◆ What the task asks
Reproduce every line of the material below verbatim, omitting the pictures.

(Saved entries)
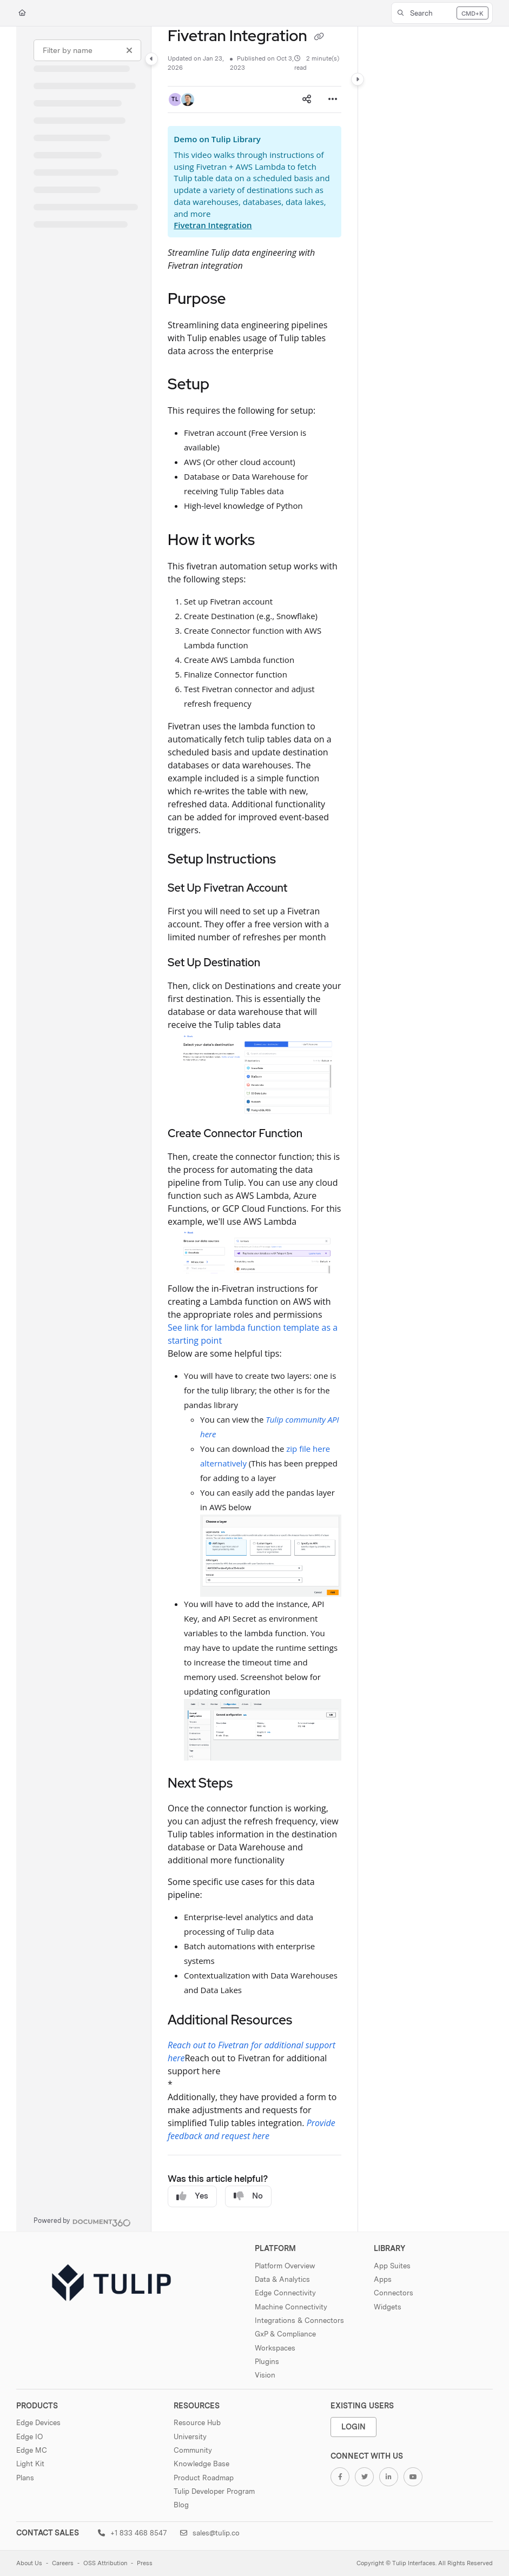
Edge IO (29, 2436)
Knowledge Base (201, 2463)
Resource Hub (197, 2422)
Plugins (267, 2361)
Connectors (393, 2292)
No (248, 2196)
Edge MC (31, 2450)
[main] (254, 1129)
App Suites (392, 2265)
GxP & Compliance (285, 2333)
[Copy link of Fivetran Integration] (319, 37)
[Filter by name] (87, 50)
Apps (383, 2279)
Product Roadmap (204, 2477)
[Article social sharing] (306, 99)
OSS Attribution (105, 2563)
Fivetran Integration (213, 225)
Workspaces (275, 2347)
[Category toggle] (151, 58)
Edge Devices (38, 2422)
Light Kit (30, 2463)
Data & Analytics (282, 2279)
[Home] (22, 13)
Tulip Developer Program (214, 2491)
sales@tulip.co (210, 2532)
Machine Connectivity (291, 2306)
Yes (192, 2196)
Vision (265, 2375)
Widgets (387, 2306)
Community (193, 2450)
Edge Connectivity (285, 2292)
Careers (63, 2563)
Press (145, 2563)
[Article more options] (332, 99)
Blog (181, 2504)
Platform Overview (285, 2265)
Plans (25, 2477)
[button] (442, 13)
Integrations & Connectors (299, 2320)
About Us (29, 2563)
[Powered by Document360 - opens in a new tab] (82, 2221)
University (190, 2436)
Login (353, 2426)
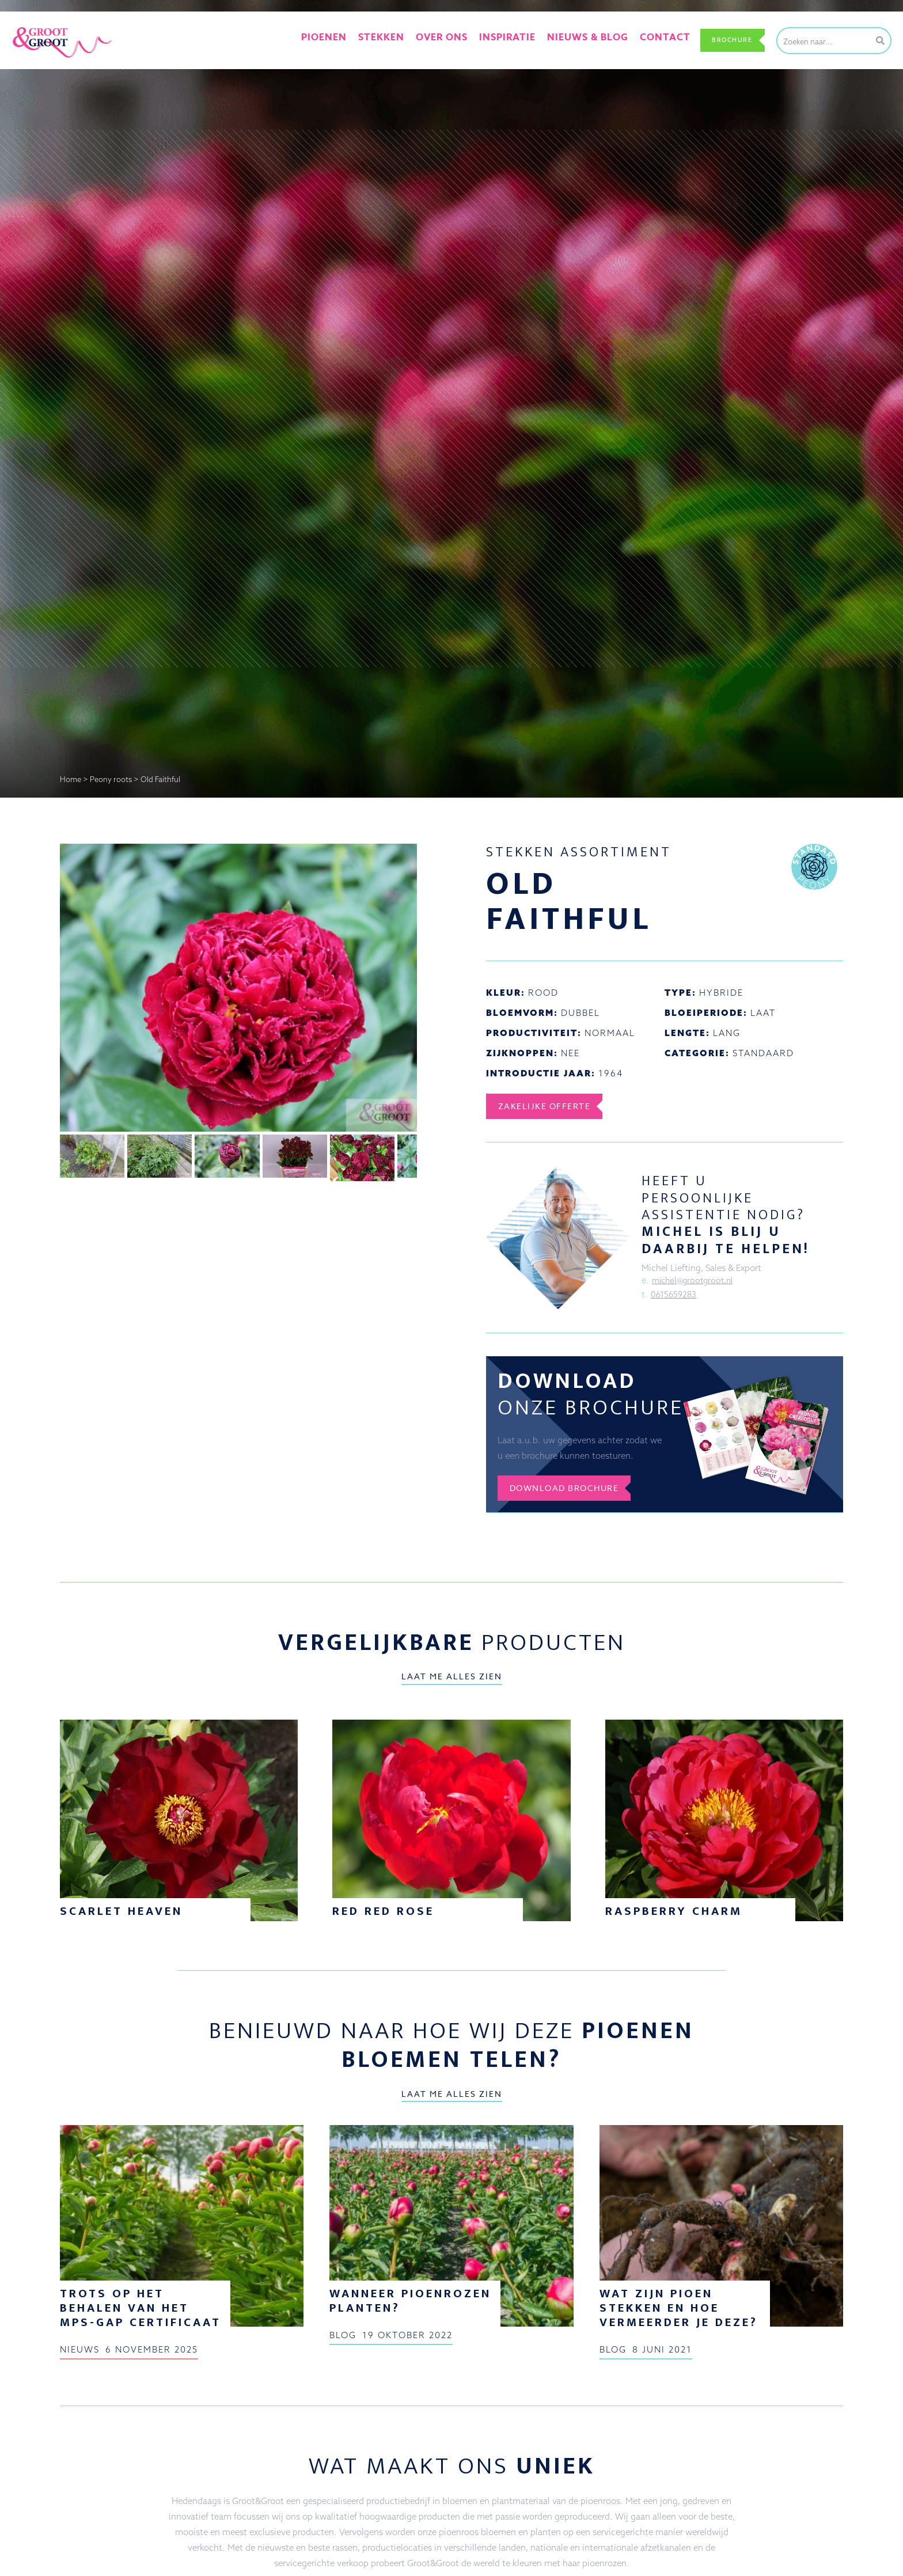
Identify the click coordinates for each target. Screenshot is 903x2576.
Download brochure (573, 1494)
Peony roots (111, 779)
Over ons (449, 40)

◆ Solution to this problem
Edge IO (29, 2436)
Knowledge Base (201, 2463)
Resource Hub (197, 2422)
Plugins (267, 2361)
Connectors (393, 2292)
No (248, 2196)
Edge MC (31, 2450)
[main] (254, 1129)
App Suites (392, 2265)
GxP & Compliance (285, 2333)
[Copy link of Fivetran Integration] (319, 37)
[Filter by name] (87, 50)
Apps (383, 2279)
Product Roadmap (204, 2477)
[Article social sharing] (306, 99)
OSS Attribution (105, 2563)
Fivetran Integration (213, 225)
Workspaces (275, 2347)
[Category toggle] (151, 58)
Edge Devices (38, 2422)
Light Kit (30, 2463)
Data & Analytics (282, 2279)
[Home] (22, 13)
Tulip Developer Program (214, 2491)
sales@tulip.co (210, 2532)
Machine Connectivity (291, 2306)
Yes (192, 2196)
Vision (265, 2375)
Widgets (387, 2306)
Community (193, 2450)
Edge Connectivity (285, 2292)
Careers (63, 2563)
Press (145, 2563)
[Article more options] (332, 99)
Blog (181, 2504)
Platform Overview (285, 2265)
Plans (25, 2477)
[button] (442, 13)
Integrations & Connectors (299, 2320)
About Us (29, 2563)
[Powered by Document360 - opens in a new tab] (82, 2221)
University (190, 2436)
Login (353, 2426)
Identify the click coordinates for each target. Screenshot is 903x2576.
Download brochure (573, 1494)
Peony roots (111, 779)
Over ons (449, 40)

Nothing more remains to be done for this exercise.